### Excerto escolhido
□ □ □ □ □

Descartes: Cogito, Deus e Mundo




Descartes
Cogito, Deus e Mundo



Cogito

Descartes recorreu a argumentos cépticos como um instrumento para chegar ao conhecimento seguro. Apesar de o fazer, Descartes não é um céptico. Vejamos, por exemplo, o argumento do sonho e o argumento do génio maligno. No primeiro, Descartes defende que não é possível fazer a distinção entre estar acordado e estar a sonhar, porque podes sonhar que estás a fazer um teste para te certificares de que estás acordado. No segundo, a suposição de um génio maligno bastante poderoso que se empenha em enganar-te mesmo quando acreditas que 2 + 2 = 4, leva-te a suspender o juízo em relação às verdades lógicas e matemáticas, por mais simples que sejam. Mas por mais que tentes duvidar da tua existência, supondo que estás apenas a sonhar ou a ser enganado por um génio maligno que te leva a pensar que existes, terás nesse momento a certeza de que alguma coisa existe para que ocorra a atividade de duvidar. Terá de haver um sonhador para sonhar a sua própria existência e um enganado para ser enganado. Descartes conclui que, enquanto pensar que está a ser enganado por um génio maligno, terá de existir como ser pensante. Trata-se do famoso cogito ergo sum (penso; logo, existo).
Através de argumentação a priori, Descartes obteve conhecimento acerca de algo que realmente existe: ele próprio como ser pensante. Para compreenderes melhor o que garante este conhecimento teremos de analisar a certeza implicada pelas crenças "Estou a pensar" e "Existo". Em primeiro lugar, ambas são incorrigíveis, o que se define do seguinte modo: se alguém acredita que está a pensar ou que existe, então não pode estar errado. Em segundo lugar, têm a propriedade de ser auto-verificáveis, a qual contribui para a incorrigibilidade e se define do seguinte modo: se alguém afirma estas proposições, então essa afirmação é verdadeira.

□ □ □ □ □

### Dados fornecidos
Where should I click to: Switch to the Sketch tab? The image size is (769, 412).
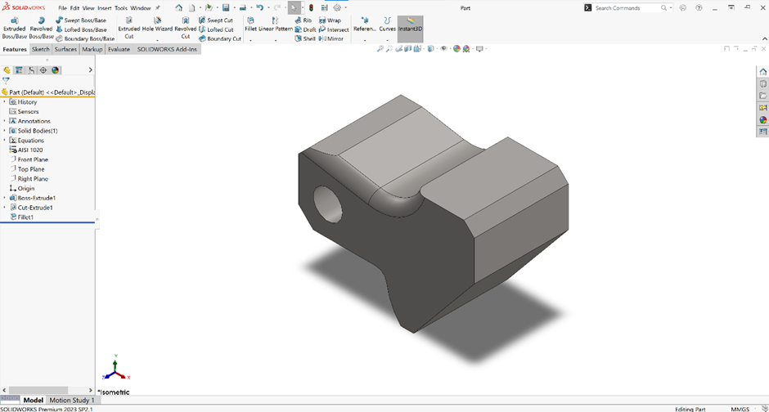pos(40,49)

□ □ □ □ □

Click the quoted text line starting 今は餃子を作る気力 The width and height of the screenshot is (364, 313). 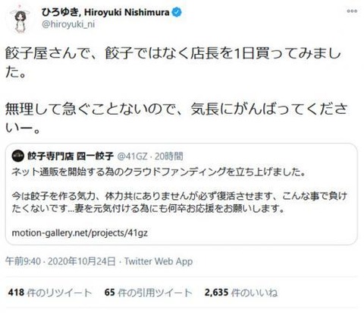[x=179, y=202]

□ □ □ □ □

Extrai do excerto sobre Descartes tudo o que vai de "Através de argumentação" até "afirmação é verdadeira.", sem mudar uma palavra. Os registos são material à parte, sem ligação ao excerto sobre Descartes.

Através de argumentação a priori, Descartes obteve conhecimento acerca de algo que realmente existe: ele próprio como ser pensante. Para compreenderes melhor o que garante este conhecimento teremos de analisar a certeza implicada pelas crenças "Estou a pensar" e "Existo". Em primeiro lugar, ambas são incorrigíveis, o que se define do seguinte modo: se alguém acredita que está a pensar ou que existe, então não pode estar errado. Em segundo lugar, têm a propriedade de ser auto-verificáveis, a qual contribui para a incorrigibilidade e se define do seguinte modo: se alguém afirma estas proposições, então essa afirmação é verdadeira.